ATTENTION - Consider this scenario:  Many years ago, I was at the home of my daughter's friend and his younger sister.  Their mother had gone off to work, leaving two teenagers at home to fend for themselves (more on that topic in another blog!)  The big brother made dinner - a steak on the barbecue with a baked potato and a salad.  Not bad for a 16-year-old boy!  He set the plate down in front of his sister and that's where the trouble began.  She said, "Would you cut my steak?"  She was 14 and totally capable of cutting her own steak.  He retorted, "Cut your own (bleep) steak."  She whined back, "Pleeeese?"  The converstion repeated like a stuck sound track.  At that I could see a nice dinner turning into a shouting match, so I pulled my daughter's friend aside and explained about motivation.  I told him that she didn't really want her steak cut. "Yes, she does," he responded. "Not really," I said. Then I told him that she simply wanted her older brother to take care of her in a way that their mother was  not doing at that time.  He misted up then went in and silently cut his sister's steak.  I left and he later told me that they actually enjoyed their dinner together. Crisis averted!  To this day, if his own children seem to be demanding undue attention, he'll look at me and say, "They want their steak cut, right?"  I simply smile and nod. 

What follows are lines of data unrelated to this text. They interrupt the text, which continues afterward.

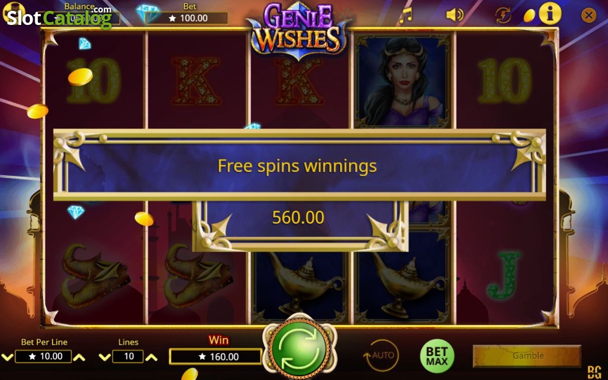Close the game with X icon
The height and width of the screenshot is (380, 608).
[x=588, y=15]
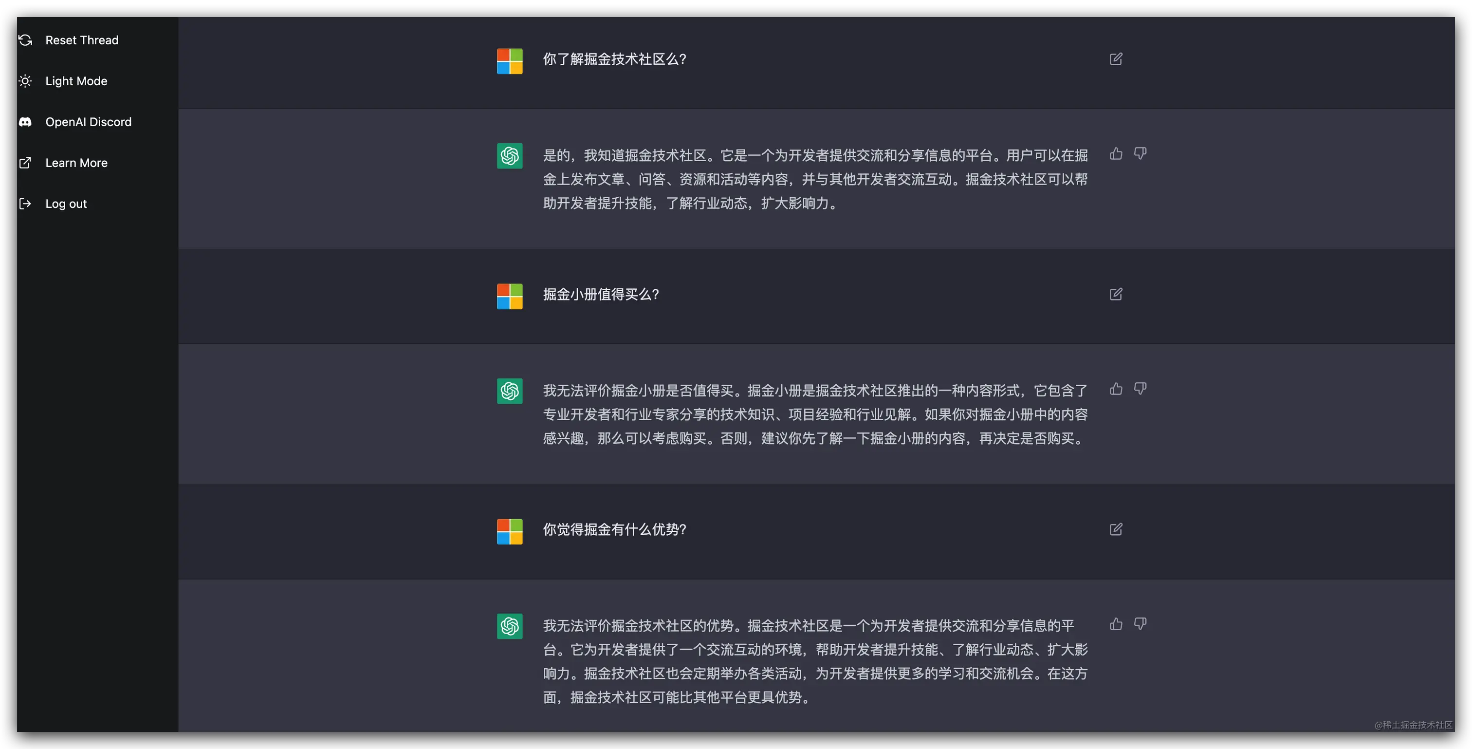Thumbs up the last reply about 优势
Viewport: 1472px width, 749px height.
pos(1115,624)
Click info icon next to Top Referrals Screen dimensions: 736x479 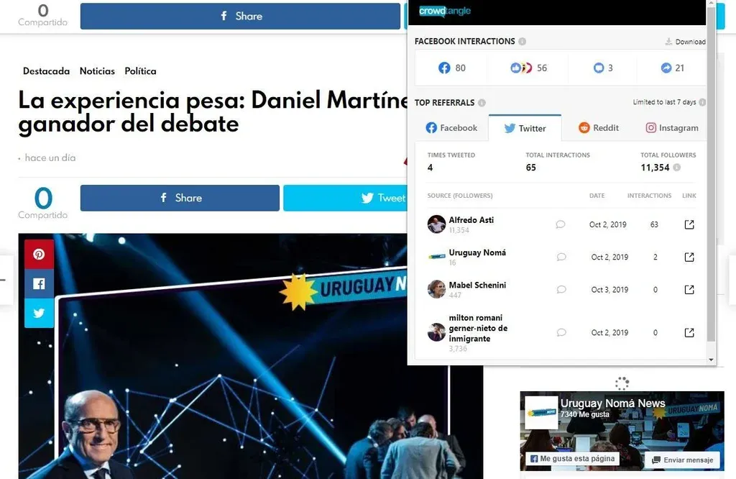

The most common reason children misbehave is to get attention. When adults don’t give children needed attention, they will try to find other ways to get it.  Unfortunately, we don’t always see the positive things children do to get attention, like making good grades in school or doing their chores at home. Instead, we are most likely to notice them when they do something that we don’t like. Children would rather have negative attention than no attention at all. If we give children attention only when they act up, we teach them that misbehaving is the best way to get our attention, and they act up even more. If we give children attention only when they are doing things that please us, we teach them that behaving is the best way to get the attention they want. If you feel annoyed, irritated, or guilty by your child’s misbehavior, the child probably is seeking attention.  So, ignore the negative attention-getting devices and reward (hugs, recognition, etc.) the positive attempts to gain parental attention. 

Happy Parenting!
 

Tuesday, November 29, 2011

Consider your child's motivation - Part 1: Power

Children misbehave in a variety of ways, but they have only four common motivations for misbehavior: Power, Attention, Revenge, and Withdrawal. When a child acts up, consider the motivation, and you'll be better able to handle the behavior. I'll look at each one separately over the next four posts. 

POWER - Yesterday, I witnessed the following exchange between a mother and her daughter in the gym locker room... Mom wanted Julie to put her shoes on. Julie refused, whining she wanted Mom to put them on for her. (That last sentence is the clue to the motivation for the misbehavior.) Mom insisted that Julie is quite able to put her own shoes on. Julie became even more irate. Finally, Mom picks up Julie in the ultimate control move. Angry Mom and angry Julie leave the gym with Julie wailing and Mom stomping. How might that scenario have changed? If Mom had realized that Julie simpy wanted to regain control for some reason (sometimes we never know the reason, but we can see the motivation), then she should have stated her position, given a reason, and then offered choices: "Julie, you need to put your shoes on because your feet will get cold on the concrete outside. Which shoe do you want to put on first? (Or ... which shoe do you want to put on? I'll put on the other.) I'm willing to bet a million dollar inheritance that both would have left the gym hand in hand!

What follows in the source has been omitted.